## Source text
%%
{Finished with Chapter 6 of White Teeth}
Debby: Ew
Tim: Oh, come on. Is that all you have to say?
Debby: That is simply my response to your title. I feel a little gross just starting this conversation.
Tim: Well, now’s the time to cut loose.
Debby: Okay, well I’d like to start at the end of the chapter and work back. Obviously, we’re referring to Chapter 6: The Temptation of Samad Iqbal. And I think that last line just speaks wonders: “At which point Samad kicked the stool from under him like a man hanging himself, and met the loquacious lips of Poppy Burt-Jones with his own feverish pair.” Zadie Smith did an impeccable job of making me feel incredibly uncomfortable and put off by this chapter. I felt like I was the one slowly getting hung by the awkwardness of the whole thing. I mean, talking about masturbation is one thing. Talking about an old man performing the act feverishly to take his mind of his twins’ hippie music teacher is another entirely.
Tim: I think it’s so funny that you’re so weirded out by this chapter. I mean, it is sort of Iqu-y (so to speak), but it’s really not that explicit. Most of the strangest bits to read come at the very front of the chapter, where Samad is making compromises with himself and his god. That’s also the most interesting part to me. The affair with the teacher just seems inevitable. Learning why Samad does it, and more importantly (to come, I’m sure) how much Alsana knows, that’s right in line with the rest of the book so far. Investigating human psychology. I was actually trying to tell someone what this book is about the other day, and it’s really tricky. The plot is so mundane, but the writing is so good! Somehow the lives of these people are so compelling.
%%
## Given task A
Edit the records from the first line through the line with "Blog (365, 29)", replacing "Seasonal Offers" with "Holiday Deals" and leaving everything else unchanged.

## Given records
%%
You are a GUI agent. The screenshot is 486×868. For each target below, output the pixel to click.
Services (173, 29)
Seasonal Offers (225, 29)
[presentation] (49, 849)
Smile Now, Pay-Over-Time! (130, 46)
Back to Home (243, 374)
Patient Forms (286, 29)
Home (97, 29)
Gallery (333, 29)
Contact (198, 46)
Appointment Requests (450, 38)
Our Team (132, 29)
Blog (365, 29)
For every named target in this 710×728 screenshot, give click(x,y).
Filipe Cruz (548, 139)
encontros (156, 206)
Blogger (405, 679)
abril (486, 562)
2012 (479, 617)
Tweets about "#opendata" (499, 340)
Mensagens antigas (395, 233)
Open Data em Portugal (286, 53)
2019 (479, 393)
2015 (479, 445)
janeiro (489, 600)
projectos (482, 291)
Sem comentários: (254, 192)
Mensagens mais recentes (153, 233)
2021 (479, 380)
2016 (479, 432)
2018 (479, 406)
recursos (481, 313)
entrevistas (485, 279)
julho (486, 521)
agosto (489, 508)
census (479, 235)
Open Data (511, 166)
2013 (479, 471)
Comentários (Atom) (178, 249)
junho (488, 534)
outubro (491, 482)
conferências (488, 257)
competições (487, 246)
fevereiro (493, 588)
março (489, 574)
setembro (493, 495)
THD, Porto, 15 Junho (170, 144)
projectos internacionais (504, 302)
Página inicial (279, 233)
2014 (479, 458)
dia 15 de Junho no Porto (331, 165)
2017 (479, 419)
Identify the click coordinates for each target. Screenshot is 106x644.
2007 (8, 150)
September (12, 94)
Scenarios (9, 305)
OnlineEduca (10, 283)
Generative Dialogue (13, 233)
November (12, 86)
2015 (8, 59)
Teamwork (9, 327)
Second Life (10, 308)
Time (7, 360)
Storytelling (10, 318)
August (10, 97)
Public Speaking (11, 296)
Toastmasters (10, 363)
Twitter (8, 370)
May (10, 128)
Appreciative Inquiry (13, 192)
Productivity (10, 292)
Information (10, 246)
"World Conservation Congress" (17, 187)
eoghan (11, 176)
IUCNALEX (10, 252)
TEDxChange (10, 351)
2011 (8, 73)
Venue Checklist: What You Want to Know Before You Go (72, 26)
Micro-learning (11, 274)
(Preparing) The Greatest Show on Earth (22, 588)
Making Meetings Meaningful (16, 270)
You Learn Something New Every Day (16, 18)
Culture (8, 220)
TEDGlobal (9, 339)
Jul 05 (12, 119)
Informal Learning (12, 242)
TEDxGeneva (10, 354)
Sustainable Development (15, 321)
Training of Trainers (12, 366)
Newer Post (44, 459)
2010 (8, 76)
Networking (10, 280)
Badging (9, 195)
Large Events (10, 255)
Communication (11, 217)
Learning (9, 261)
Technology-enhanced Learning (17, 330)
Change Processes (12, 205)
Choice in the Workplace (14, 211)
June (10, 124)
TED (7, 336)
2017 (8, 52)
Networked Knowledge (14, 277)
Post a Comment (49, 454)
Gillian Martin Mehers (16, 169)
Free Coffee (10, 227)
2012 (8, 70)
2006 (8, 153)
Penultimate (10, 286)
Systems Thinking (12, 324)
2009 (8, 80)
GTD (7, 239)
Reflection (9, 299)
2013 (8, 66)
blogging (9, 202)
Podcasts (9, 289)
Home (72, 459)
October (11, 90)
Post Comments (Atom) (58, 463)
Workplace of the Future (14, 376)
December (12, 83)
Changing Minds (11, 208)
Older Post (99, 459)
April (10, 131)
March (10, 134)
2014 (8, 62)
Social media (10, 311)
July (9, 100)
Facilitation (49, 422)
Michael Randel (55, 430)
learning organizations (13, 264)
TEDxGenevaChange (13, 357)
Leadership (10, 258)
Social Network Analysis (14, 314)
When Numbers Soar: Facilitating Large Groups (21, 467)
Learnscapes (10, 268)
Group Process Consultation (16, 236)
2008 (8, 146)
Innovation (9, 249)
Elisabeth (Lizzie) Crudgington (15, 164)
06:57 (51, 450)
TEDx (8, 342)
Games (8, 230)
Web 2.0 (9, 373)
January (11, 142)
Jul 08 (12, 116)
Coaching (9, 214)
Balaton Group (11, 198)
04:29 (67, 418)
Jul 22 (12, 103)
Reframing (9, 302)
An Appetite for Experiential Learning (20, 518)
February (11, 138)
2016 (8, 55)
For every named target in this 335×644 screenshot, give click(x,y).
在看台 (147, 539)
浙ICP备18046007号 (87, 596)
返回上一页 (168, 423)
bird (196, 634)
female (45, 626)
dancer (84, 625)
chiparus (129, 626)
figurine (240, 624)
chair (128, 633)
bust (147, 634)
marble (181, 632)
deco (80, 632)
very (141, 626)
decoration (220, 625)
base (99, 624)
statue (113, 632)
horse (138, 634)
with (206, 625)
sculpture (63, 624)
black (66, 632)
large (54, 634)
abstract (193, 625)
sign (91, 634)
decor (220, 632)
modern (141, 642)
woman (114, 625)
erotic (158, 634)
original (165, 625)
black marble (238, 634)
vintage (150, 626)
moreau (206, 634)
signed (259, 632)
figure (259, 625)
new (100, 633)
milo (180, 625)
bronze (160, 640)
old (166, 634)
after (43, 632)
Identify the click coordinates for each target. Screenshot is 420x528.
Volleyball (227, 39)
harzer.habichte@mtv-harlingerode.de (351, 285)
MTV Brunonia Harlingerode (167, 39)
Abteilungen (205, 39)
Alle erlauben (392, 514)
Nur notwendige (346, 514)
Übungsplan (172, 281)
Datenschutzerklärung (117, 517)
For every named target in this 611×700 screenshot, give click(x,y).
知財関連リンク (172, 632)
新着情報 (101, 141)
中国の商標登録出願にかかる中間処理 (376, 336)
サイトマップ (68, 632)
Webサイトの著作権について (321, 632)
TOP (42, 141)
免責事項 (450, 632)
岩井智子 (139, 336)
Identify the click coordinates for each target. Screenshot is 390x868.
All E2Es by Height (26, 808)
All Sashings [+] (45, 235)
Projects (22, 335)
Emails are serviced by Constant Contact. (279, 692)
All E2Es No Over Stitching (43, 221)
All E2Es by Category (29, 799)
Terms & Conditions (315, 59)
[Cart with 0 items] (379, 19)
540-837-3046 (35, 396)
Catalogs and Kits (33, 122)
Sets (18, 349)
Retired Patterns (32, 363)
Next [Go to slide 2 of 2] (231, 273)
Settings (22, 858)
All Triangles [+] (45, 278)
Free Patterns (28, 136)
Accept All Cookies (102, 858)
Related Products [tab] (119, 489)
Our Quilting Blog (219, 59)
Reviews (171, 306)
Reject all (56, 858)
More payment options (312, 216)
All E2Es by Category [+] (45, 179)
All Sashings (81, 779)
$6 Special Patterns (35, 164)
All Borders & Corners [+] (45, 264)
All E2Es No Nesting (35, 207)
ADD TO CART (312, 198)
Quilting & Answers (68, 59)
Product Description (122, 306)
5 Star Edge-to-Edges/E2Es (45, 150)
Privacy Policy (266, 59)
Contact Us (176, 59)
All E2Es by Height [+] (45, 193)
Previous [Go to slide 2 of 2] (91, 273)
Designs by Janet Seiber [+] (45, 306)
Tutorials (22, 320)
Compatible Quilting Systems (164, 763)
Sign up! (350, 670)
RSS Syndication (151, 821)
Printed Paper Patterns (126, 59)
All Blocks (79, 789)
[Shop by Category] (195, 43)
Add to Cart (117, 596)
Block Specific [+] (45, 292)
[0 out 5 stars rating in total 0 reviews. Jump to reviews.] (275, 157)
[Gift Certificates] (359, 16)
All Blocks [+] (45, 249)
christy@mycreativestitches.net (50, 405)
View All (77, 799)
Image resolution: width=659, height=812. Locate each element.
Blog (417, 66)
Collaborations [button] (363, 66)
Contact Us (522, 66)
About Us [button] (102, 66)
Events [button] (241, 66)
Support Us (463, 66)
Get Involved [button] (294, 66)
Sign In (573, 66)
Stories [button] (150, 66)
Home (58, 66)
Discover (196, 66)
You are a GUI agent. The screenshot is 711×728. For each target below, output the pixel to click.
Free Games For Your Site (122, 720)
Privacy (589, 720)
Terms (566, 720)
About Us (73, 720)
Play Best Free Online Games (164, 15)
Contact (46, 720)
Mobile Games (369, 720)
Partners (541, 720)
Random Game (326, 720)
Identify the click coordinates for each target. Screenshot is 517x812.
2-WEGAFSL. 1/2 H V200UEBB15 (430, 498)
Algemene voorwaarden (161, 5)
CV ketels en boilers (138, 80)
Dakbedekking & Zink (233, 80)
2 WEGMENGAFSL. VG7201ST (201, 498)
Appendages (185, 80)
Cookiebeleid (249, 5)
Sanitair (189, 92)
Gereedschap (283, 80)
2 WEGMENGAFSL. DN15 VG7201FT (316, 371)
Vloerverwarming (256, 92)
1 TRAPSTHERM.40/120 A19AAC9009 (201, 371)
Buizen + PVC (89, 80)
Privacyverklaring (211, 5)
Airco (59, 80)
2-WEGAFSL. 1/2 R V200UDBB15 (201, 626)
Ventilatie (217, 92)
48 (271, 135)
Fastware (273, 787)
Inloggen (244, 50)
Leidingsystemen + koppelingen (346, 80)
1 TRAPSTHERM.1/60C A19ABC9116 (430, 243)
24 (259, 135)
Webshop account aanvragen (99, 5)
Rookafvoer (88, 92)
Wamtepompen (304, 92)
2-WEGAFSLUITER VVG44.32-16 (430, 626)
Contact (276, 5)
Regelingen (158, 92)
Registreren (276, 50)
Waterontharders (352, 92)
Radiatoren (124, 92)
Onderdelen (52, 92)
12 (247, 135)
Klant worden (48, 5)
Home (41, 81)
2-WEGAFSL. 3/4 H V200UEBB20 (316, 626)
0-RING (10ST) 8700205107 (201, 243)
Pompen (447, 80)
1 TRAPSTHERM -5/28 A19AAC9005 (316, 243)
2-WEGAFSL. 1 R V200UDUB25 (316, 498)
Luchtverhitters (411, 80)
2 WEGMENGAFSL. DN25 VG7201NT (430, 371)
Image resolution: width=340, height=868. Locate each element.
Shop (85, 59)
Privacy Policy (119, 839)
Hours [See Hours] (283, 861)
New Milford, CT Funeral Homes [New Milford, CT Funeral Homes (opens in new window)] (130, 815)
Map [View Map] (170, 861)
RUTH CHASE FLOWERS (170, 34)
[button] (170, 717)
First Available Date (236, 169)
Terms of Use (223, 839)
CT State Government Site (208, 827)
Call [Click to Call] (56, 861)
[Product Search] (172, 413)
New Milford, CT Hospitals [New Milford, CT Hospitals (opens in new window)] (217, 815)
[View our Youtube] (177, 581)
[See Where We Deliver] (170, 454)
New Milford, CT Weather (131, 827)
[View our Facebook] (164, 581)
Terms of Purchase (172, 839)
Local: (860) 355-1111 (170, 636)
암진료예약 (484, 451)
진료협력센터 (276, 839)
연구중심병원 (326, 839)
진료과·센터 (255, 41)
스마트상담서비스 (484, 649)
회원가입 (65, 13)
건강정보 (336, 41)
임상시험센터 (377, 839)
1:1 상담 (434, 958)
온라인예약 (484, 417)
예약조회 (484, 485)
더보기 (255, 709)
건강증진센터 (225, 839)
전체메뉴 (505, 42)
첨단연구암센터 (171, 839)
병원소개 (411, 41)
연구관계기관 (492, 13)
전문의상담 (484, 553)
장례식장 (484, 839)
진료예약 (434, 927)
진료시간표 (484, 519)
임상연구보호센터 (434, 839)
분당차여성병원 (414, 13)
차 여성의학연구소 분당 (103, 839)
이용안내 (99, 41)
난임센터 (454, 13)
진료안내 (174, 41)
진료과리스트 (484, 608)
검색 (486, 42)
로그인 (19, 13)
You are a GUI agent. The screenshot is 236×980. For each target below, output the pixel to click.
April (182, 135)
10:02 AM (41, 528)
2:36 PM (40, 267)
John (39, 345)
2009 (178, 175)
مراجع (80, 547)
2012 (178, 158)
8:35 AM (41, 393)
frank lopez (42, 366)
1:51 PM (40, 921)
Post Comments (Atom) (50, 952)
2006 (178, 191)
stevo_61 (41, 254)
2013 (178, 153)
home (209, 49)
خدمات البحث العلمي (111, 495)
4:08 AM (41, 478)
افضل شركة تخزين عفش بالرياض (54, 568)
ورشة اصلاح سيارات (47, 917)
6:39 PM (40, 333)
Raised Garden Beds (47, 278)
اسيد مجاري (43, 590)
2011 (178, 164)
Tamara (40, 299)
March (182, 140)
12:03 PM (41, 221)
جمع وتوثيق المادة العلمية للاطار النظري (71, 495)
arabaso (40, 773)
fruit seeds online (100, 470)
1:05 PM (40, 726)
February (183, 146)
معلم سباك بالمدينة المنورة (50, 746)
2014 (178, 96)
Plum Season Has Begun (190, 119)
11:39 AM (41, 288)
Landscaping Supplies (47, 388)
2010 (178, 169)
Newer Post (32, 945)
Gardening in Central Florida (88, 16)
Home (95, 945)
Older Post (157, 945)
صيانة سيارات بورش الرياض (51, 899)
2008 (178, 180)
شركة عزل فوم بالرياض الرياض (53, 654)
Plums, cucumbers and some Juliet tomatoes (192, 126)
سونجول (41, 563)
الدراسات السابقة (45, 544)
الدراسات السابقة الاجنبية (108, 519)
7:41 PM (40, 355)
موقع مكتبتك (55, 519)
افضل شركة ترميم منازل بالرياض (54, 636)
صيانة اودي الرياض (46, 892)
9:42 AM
%%
## Given task B
Reproduce the White Teeth conversation word for word from "Debby: Okay, well" to "is another entirely.".

## Expected answer A
You are a GUI agent. The screenshot is 486×868. For each target below, output the pixel to click.
Services (173, 29)
Holiday Deals (225, 29)
[presentation] (49, 849)
Smile Now, Pay-Over-Time! (130, 46)
Back to Home (243, 374)
Patient Forms (286, 29)
Home (97, 29)
Gallery (333, 29)
Contact (198, 46)
Appointment Requests (450, 38)
Our Team (132, 29)
Blog (365, 29)

## Expected answer B
Debby: Okay, well I’d like to start at the end of the chapter and work back. Obviously, we’re referring to Chapter 6: The Temptation of Samad Iqbal. And I think that last line just speaks wonders: “At which point Samad kicked the stool from under him like a man hanging himself, and met the loquacious lips of Poppy Burt-Jones with his own feverish pair.” Zadie Smith did an impeccable job of making me feel incredibly uncomfortable and put off by this chapter. I felt like I was the one slowly getting hung by the awkwardness of the whole thing. I mean, talking about masturbation is one thing. Talking about an old man performing the act feverishly to take his mind of his twins’ hippie music teacher is another entirely.